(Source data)

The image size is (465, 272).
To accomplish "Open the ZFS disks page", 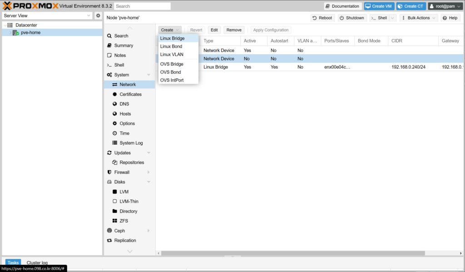I will tap(124, 221).
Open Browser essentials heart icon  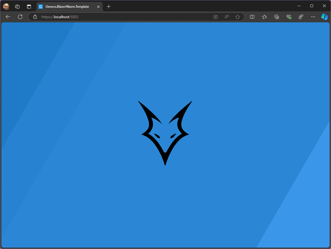[289, 17]
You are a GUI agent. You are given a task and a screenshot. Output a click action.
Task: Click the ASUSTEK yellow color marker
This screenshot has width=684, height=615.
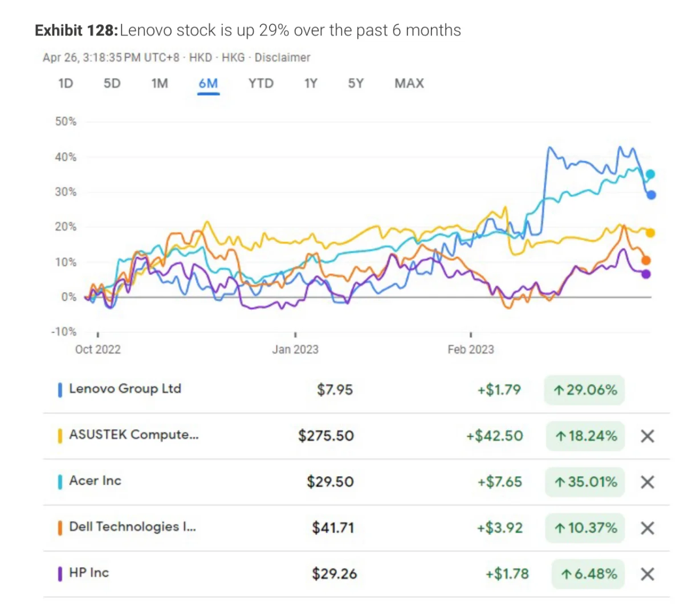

**Problem requirements:**
Count every line of the data above where "screenshot" appears, and give the total only.

**Response to the task:**
2